* [提示された抜粋]:
================================

ブログ・ナショナリズム・子規

昨日書いた、ブログ公開三ヶ月にあたって思うこと、の続編。
ブログというジャンルについて、今思っていること。
やや漠然とした話になるが、自分もやっているブログ、特に「日本のブログ」というローカルな特殊性を持つ表現様式に関して、どう考えるか。
以下、まとまらないままに少し書いておきたい。

ブログと「平民主義」

このところ、日本中で実にたくさんの人がブログを始めているらしい。この状況を見ていると、明治20年代、30年代の日本のナショナリズムの勃興と、正岡子規の『ホトトギス』を主要な場とした国民的な言論、表現の場の形成の模索という出来事とが、どうしても重なってしまう。

================================

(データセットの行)

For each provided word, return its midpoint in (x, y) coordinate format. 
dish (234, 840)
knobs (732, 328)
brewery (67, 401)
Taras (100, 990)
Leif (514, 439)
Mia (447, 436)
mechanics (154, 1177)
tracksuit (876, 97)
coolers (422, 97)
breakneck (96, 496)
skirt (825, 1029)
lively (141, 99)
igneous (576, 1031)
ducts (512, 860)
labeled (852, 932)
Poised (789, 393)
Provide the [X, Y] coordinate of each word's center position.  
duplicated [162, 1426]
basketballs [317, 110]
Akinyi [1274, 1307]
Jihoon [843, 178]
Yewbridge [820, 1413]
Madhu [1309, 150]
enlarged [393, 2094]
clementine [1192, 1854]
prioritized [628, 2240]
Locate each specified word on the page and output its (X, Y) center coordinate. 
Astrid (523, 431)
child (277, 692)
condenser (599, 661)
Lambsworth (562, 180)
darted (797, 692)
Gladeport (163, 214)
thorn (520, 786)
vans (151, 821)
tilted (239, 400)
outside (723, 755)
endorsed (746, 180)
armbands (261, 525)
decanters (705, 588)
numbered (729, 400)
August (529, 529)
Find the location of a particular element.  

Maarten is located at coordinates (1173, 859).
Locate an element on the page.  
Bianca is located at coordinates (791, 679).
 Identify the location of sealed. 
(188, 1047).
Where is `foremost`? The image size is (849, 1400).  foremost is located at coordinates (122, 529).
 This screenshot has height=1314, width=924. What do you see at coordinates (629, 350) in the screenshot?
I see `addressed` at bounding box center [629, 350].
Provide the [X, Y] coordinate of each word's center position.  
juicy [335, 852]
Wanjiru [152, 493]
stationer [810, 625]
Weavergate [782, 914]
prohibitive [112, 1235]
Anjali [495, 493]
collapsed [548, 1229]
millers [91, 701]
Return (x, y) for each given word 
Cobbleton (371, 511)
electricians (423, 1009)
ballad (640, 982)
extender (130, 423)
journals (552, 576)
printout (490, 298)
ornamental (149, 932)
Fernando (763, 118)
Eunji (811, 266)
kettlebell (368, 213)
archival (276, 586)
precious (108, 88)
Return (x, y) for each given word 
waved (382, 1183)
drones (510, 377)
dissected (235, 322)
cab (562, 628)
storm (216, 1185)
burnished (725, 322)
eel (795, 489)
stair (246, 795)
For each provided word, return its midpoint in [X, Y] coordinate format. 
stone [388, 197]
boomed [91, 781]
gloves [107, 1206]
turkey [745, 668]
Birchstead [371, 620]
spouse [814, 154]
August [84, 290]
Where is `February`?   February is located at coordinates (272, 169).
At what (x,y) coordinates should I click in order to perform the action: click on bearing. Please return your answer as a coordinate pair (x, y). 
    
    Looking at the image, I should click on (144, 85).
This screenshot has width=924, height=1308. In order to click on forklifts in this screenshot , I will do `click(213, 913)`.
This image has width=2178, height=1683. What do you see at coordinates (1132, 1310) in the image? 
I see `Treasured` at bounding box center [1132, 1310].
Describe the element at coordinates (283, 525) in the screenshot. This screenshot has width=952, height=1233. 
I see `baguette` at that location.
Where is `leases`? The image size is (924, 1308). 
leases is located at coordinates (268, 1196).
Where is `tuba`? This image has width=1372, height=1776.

================================

* [課題の詳細]:
ブログと子規についての文章から、「ブログ・ナショナリズム・子規」を含む語句で始まり「う出来事とが、どうしても重なってしまう。」で終わる部分を、一字一句違えずに書き写しなさい。

* [課題への解答]:
ブログ・ナショナリズム・子規

昨日書いた、ブログ公開三ヶ月にあたって思うこと、の続編。
ブログというジャンルについて、今思っていること。
やや漠然とした話になるが、自分もやっているブログ、特に「日本のブログ」というローカルな特殊性を持つ表現様式に関して、どう考えるか。
以下、まとまらないままに少し書いておきたい。

ブログと「平民主義」

このところ、日本中で実にたくさんの人がブログを始めているらしい。この状況を見ていると、明治20年代、30年代の日本のナショナリズムの勃興と、正岡子規の『ホトトギス』を主要な場とした国民的な言論、表現の場の形成の模索という出来事とが、どうしても重なってしまう。